Investing is about creating enough wealth to achieve various financial goals. These goals could include buying your dream home or car, children’s higher educational and marriages, or even your retirement.
Each financial goal is different. Some can be reached in the short- to medium-term, while others require long-term planning. Financial goals are time-bound. The gestation period for investments to bear fruit is also important. There is no magic bullet that will instantly grow your wealth. There are no shortcuts that will guarantee you achieve your financial goals in the fastest time possible. To achieve the desired results, investments require time.
Investors must have patience and discipline to be able to make a good investment decision. It is true that not everyone makes money. However, it is true that not all investors are able to be disciplined and patient. It is important to remember that it is better to spend time in the market than timing the market. What does this really mean?
As you all know, markets are constantly changing because there is an ongoing price discovery mechanism for the underlying securities. They do not move in a linear fashion. Market movements are unpredictable, unpredictable, and often out of reach for anyone’s control. Market movements are a part of everyday life. Market cycles, both bullish and bearish, are part of everyday life. The truth is that the market doesn’t exist without these cycles. Instead, volatility and corrections – whether short-term or long-term – are integral features of a dynamic marketplace that offers opportunities to accumulate stock and units at lower prices. These opportunities are crucial for creating wealth, big and small.

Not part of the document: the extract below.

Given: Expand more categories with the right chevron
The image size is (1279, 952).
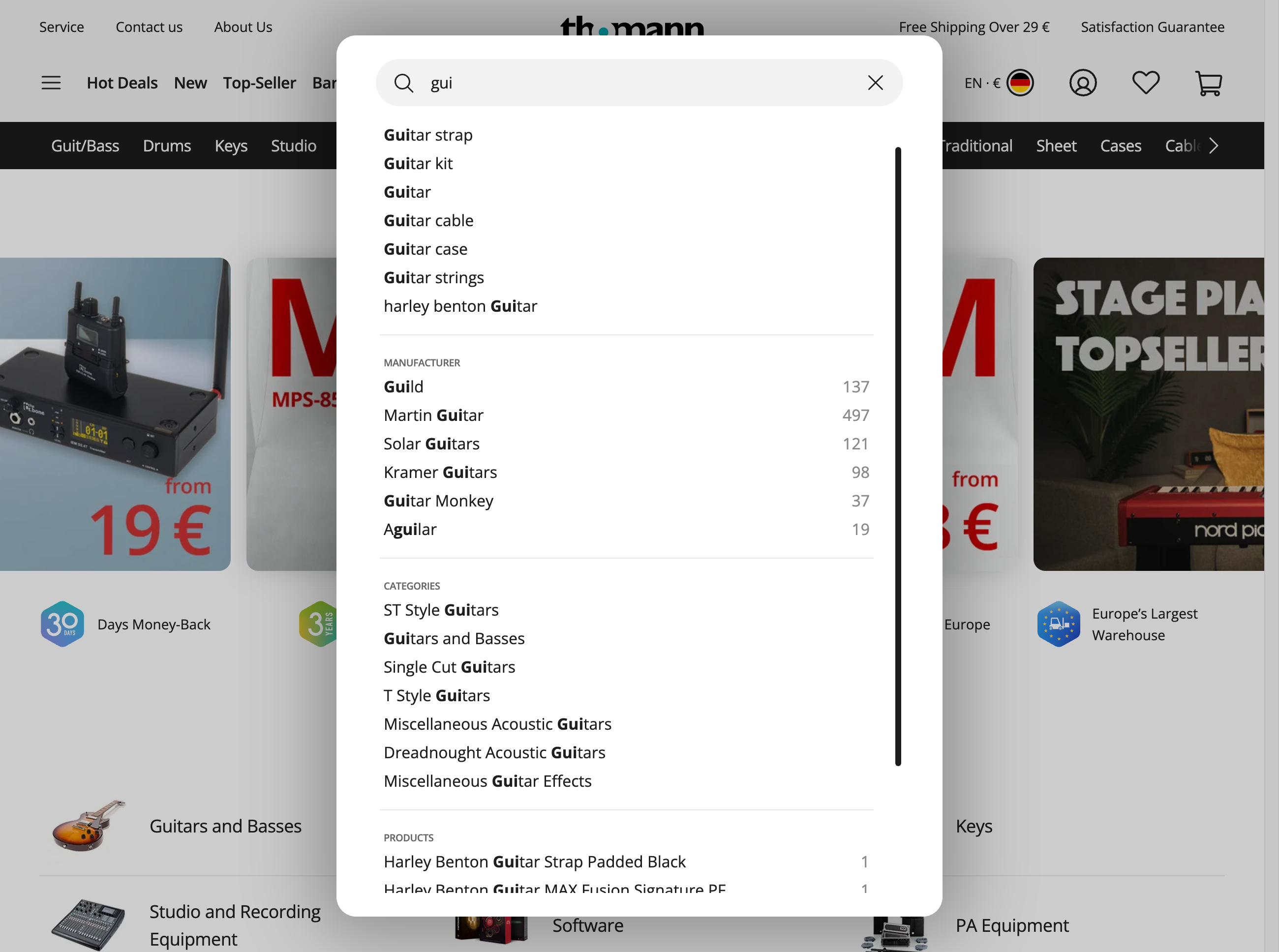Looking at the screenshot, I should pyautogui.click(x=1213, y=146).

Investors who attempt to time the market to make money are unable to predict the markets’ movements and cannot generate wealth because of their unpredictable nature. If investors are successful in timing the market entry and exit, it is likely that this is luck. These investors are rare, if not non-existent. This strategy can lead to either permanent exclusion from markets or long waiting.
Let’s be clear: no one can predict the market. Investors are fooled by those who claim they can predict the markets. These are not uncommon events in history. After a few years with negative or flat performance, the markets would give huge returns within a year or so. This is just one example. Market experts had predicted that Sensex would reach 50,000 just before the pandemic of early 2020. We are now witness to what has happened. In April, the index fell to 27,500 within a month. This was just a month after it had risen above 41,000.

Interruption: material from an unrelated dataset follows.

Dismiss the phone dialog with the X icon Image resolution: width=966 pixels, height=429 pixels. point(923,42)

In the midst of increasing uncertainty, investors and market specialists began to realize that it could take 2-3 years for markets to recover their pre-pandemic levels. They were all wrong. Stocks recovered their previous highs and surged to exceed the 61,000 mark in 18 months. This was a historic peak and an increase of more than 120% relative to the lows of pandemic.
Investors who didn’t panic sell off in April 2020 would have had their wealth double or tripled if they had stayed invested and used the following corrections for more units at throwaway prices. Similar situations occurred during the 2008 global crash. After hitting bottom, almost all of the losses were recovered by markets within one year. Markets rewarded those who invested after the long consolidation periods of 2000-2004, 2009-2013.

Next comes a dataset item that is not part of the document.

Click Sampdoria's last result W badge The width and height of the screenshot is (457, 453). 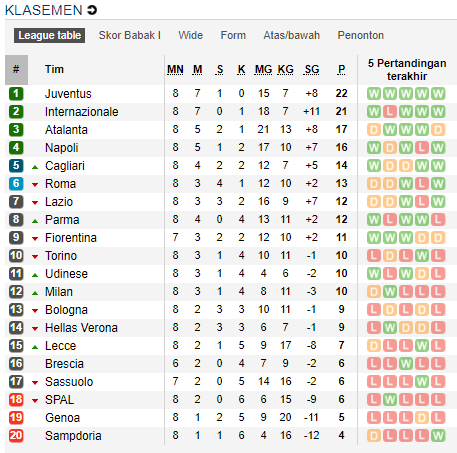[x=438, y=436]
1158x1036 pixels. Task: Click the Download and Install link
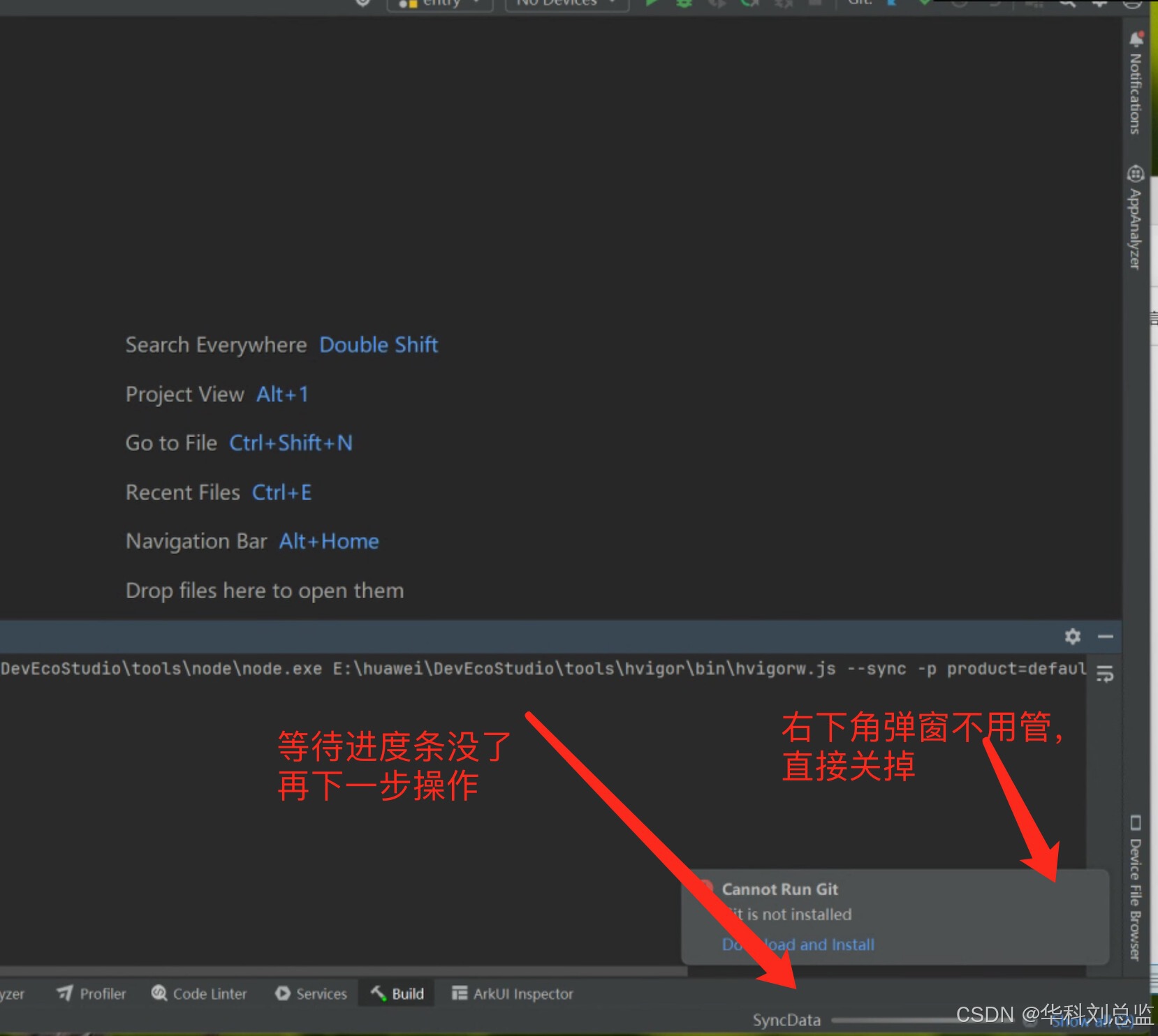click(x=798, y=945)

Adhil Shetty CEO of Bankbazaar.com says that while there are ups and downs in life, they are not permanent. However, over the long-term, the markets have a history of growth. Investors who stay in the market and have clear goals will be rewarded with significant wealth creation.
You would have been richer if you had stayed invested in the market and spent more time there. To be a successful investor, it is a simple and sure-fire way to stay in the market regardless of market cycles. Remember that you have to be there in order to win a game. Complementary exits and entries can ruin the magic of compounding.